IN THE NEWS
[For the first post in this series, click here.
Grand strategy: Alone again, naturally
Since the 2003 invasion of Iraq, the Bush Administration has insisted on, whenever possible, going it alone. The “coalition of the willing” was, short of acting without any allies at all, the furthest the Bush Administration could have gone from the traditional American approach to coalition warfare. In domestic politics, the Administration, once it got a poorly-worded approval from Congress to attack Iraq, shoved the other two branches of the federal government aside. In fact, the Administration deliberately excluded or neutralized important parts of the executive branch, most notably the State Department and CIA. To a startling degree, a narrow part of the US government, the White House and the Department of Defense, prosecuted a war with a far weaker alliance than the United States used in previous conflicts of this scale.
The “new” strategy for Iraq, the so-called “surge” of 20,000 troops, primarily in Baghdad, does nothing to break the Administration out of its imperious solitude. Foreign governments are not providing additional troops, money, or even rhetorical support. The Administration has not revised its Iraq alliance, a brittle arrangement in which there is no formal obstacle to the British leaving at any time, and severe doubt that the Iraqi government is even fighting the same war as the United States. There was no sweeping re-formulation, in which regional powers, NATO, or the United Nations made new commitments to ending, reducing, or containing the violence in Iraq.
Within the US government, the proposed escalation—surge, augmentation, spike, spurt, whatever—hasn’t changed the Bush Adminisration’s relationship with other parts of the US government. Quite the opposite: the Administration is already digging in its heels during the first round of hearings, such as Attorney General Alberto Gonzales’ recent testimony. If there are private talks between the Administration and the new House and Senate leadership, so what? Politically and constitutionally, the important next moves will occur in the open. Negotiating with the legislative branch of government is not like negotiating with Iran or Syria.
The "surge" changes nothing about the Bush Administration's radically different version of American grand strategy. If you have any doubts, look at how little has changed outside of Iraq. Iran continues its march towards nuclear weapons. North Korea has not budged, either on its nuclear weapons program, or anything else. China continues to assert its independence, most recently by trying to blind US spy satellites. Russian continues its effort to cement a sphere of influence and a separate direction from the West. Relations with the European Community have not changed. Whatever the merits or faults of the "surge" as a policy toward Iraq, it is certainly not a new direction for US foreign policy.
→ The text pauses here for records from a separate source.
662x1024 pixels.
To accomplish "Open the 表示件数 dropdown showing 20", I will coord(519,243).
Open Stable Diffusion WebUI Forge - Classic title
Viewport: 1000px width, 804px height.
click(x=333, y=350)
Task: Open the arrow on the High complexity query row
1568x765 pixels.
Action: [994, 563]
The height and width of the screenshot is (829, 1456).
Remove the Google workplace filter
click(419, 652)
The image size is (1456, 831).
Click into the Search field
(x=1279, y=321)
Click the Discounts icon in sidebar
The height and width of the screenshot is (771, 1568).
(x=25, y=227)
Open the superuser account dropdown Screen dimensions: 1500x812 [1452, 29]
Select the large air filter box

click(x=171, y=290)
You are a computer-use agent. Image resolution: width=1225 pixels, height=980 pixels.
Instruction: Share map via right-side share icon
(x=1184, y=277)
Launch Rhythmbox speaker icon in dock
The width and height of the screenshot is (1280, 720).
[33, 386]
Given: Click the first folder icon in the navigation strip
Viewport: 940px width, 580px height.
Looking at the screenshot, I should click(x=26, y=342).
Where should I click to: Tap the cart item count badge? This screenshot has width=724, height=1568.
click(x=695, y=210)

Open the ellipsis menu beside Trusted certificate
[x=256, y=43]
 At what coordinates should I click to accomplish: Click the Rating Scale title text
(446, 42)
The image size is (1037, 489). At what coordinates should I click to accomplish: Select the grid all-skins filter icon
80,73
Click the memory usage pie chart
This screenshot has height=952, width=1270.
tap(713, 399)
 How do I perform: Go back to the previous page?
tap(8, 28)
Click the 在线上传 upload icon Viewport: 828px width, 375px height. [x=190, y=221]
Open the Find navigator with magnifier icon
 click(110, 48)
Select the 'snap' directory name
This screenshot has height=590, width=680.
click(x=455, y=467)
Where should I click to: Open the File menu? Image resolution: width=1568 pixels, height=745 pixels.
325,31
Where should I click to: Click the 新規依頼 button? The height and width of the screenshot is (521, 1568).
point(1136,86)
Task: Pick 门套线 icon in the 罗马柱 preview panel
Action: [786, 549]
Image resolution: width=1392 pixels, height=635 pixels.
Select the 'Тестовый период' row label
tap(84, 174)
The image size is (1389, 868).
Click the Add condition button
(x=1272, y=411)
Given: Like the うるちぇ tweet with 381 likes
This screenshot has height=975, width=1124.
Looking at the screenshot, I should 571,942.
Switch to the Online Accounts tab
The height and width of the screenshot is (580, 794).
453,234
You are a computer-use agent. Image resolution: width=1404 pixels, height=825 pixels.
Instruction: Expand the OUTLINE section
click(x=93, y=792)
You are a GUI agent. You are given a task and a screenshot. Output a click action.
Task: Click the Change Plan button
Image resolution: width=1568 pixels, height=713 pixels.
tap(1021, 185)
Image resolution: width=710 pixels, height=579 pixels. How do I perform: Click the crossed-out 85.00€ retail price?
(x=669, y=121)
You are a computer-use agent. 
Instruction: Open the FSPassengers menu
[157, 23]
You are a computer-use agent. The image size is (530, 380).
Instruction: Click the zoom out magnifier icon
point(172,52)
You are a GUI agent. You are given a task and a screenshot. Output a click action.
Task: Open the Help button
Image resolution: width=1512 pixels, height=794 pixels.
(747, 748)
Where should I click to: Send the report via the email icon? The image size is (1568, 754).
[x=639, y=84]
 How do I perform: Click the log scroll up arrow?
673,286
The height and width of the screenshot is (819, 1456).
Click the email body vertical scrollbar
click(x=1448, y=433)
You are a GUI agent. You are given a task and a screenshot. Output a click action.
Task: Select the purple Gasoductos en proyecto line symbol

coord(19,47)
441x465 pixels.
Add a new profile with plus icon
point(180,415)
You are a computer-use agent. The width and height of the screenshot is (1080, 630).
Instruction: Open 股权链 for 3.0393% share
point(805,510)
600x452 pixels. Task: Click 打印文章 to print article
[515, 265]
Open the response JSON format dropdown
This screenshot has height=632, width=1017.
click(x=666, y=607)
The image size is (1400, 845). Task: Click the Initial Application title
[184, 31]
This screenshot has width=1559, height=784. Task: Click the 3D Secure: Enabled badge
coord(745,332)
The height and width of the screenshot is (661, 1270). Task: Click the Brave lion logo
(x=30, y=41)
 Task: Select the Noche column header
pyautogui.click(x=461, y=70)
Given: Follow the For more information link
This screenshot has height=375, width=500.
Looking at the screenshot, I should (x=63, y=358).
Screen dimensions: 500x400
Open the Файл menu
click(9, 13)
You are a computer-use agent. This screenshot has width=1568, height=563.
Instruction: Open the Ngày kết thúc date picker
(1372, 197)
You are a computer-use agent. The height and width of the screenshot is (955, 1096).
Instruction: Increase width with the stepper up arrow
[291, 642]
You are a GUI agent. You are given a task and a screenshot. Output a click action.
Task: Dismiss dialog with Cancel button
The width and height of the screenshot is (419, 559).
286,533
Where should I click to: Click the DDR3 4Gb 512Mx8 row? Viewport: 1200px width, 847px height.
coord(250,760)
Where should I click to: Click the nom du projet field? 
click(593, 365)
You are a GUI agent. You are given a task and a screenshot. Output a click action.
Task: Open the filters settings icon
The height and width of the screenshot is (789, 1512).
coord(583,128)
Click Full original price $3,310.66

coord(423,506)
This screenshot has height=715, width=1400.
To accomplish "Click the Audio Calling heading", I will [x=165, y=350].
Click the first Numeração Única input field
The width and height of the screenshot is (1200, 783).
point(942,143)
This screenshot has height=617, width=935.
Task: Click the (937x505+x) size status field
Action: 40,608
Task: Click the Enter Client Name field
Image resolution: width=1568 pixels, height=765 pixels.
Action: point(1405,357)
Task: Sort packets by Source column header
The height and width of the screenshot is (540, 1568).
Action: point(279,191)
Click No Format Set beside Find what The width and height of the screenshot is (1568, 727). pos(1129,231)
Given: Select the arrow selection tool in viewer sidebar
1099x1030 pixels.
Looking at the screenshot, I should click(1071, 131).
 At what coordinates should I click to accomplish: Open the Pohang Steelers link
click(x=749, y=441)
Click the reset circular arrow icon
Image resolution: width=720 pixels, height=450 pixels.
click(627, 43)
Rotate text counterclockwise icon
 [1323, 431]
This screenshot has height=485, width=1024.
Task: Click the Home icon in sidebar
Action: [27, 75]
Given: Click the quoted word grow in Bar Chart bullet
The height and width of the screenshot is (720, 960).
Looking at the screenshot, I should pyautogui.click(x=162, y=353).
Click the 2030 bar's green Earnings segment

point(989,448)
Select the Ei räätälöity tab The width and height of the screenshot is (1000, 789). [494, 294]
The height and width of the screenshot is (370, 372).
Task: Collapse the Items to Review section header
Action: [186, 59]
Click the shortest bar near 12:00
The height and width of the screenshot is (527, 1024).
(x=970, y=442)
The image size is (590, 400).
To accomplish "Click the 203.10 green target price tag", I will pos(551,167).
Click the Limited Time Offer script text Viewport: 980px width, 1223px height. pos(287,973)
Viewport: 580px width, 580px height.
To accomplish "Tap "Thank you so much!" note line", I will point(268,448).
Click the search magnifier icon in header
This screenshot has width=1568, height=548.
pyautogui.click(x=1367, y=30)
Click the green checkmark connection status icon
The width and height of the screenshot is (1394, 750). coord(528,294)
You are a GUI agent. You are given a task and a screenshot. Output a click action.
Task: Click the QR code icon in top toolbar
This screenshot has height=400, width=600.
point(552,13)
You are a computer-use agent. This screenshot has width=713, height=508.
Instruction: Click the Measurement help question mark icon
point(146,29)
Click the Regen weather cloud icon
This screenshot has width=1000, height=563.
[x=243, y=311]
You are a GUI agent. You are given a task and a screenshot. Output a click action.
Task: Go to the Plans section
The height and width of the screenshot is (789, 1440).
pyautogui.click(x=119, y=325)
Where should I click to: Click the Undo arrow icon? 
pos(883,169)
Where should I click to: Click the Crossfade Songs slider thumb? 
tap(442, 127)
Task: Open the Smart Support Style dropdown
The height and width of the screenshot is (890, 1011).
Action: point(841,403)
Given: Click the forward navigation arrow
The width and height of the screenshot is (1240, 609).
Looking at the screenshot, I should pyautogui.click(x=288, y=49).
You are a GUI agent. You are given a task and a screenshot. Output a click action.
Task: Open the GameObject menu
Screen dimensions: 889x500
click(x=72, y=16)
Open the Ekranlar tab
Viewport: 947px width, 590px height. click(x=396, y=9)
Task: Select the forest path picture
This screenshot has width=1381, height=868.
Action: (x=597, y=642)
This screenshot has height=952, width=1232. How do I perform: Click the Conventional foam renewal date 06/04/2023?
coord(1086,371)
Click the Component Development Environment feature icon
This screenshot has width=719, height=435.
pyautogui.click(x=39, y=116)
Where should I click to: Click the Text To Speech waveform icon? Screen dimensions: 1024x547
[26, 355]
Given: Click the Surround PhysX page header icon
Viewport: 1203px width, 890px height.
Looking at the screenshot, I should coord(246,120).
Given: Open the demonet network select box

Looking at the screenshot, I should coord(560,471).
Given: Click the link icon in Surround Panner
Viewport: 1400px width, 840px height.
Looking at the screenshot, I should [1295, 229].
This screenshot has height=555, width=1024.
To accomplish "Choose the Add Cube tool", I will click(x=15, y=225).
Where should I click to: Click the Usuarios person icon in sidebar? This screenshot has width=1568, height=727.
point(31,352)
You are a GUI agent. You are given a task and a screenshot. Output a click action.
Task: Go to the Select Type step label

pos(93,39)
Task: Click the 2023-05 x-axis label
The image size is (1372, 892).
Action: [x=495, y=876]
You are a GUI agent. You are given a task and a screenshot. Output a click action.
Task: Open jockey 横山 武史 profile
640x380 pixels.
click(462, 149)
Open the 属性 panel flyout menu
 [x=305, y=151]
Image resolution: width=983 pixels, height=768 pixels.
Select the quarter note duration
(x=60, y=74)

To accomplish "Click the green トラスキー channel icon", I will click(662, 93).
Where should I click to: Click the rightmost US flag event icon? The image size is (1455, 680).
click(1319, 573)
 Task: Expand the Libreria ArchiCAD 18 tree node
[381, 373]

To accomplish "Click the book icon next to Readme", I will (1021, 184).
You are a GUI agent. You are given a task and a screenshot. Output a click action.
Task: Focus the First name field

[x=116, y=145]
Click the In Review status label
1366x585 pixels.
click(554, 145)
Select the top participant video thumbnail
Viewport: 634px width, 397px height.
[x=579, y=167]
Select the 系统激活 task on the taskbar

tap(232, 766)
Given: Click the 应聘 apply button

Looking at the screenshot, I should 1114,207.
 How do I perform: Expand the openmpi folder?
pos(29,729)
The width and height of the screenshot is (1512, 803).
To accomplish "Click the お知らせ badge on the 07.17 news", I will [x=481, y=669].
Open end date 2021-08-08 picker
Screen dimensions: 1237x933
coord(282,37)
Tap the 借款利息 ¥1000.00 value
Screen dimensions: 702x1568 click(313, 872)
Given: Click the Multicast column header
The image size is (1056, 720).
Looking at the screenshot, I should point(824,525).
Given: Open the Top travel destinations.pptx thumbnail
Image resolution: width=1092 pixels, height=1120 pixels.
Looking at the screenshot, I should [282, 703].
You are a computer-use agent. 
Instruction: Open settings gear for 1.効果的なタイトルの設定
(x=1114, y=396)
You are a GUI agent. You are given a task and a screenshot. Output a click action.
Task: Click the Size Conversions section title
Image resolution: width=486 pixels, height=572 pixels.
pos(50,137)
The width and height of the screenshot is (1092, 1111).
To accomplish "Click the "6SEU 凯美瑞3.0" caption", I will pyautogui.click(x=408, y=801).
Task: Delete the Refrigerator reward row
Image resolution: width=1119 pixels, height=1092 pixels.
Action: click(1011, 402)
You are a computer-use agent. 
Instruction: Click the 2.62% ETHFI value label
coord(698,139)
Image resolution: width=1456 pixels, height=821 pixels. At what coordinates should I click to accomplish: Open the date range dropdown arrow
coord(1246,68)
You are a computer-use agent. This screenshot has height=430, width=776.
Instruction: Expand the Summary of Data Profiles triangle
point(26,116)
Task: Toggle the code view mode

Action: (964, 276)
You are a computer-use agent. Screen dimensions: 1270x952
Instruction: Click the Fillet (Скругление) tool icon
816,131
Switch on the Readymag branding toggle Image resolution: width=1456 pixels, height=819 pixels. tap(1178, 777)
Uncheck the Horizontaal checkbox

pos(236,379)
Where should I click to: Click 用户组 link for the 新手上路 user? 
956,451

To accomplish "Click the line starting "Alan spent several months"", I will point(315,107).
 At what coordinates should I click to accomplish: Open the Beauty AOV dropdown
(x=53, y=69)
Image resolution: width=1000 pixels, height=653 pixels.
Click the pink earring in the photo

In announcing the strategy, the White House clearly tried to signal that something had changed. Unfortunately, moving the camera from one Presidential set to another did not alter one of the iconic images of the Iraq war: George W. Bush, speaking alone to the camera.
How can you say nothing has changed? They got the surge plan from a completely different American Enterprise Institute fellow than they got the original occupation plan from.